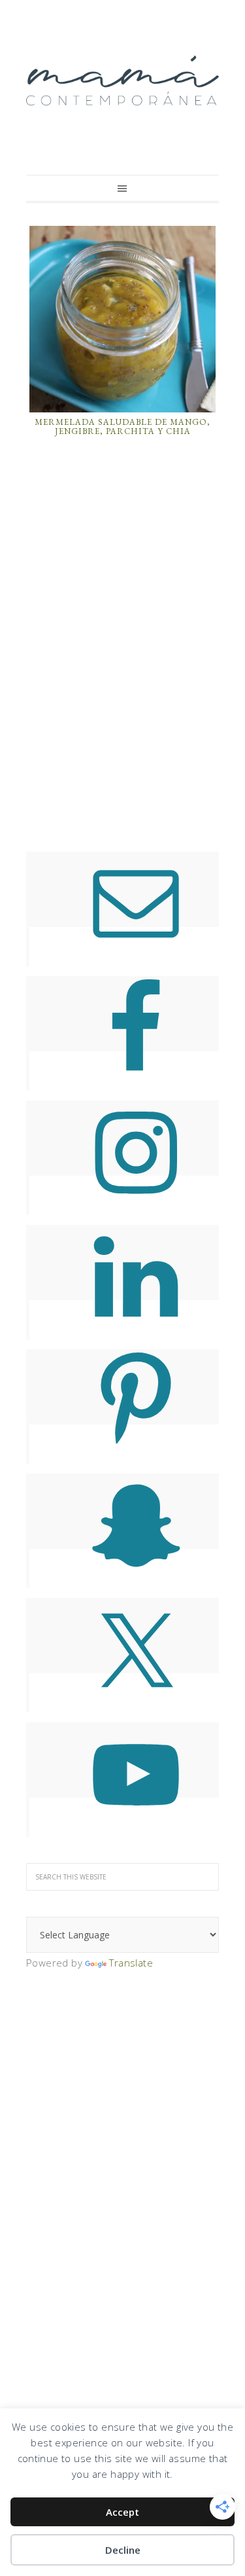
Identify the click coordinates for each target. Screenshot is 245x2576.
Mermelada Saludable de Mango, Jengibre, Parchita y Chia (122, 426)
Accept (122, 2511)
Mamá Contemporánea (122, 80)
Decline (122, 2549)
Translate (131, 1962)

======

HOW TO COMPLETE THIS TASK: Your output should be the full set of entries above, restated word for word and free of pictures.

ANSWER:
Identify the click coordinates for each target. Screenshot is 245x2576.
Mermelada Saludable de Mango, Jengibre, Parchita y Chia (122, 426)
Accept (122, 2511)
Mamá Contemporánea (122, 80)
Decline (122, 2549)
Translate (131, 1962)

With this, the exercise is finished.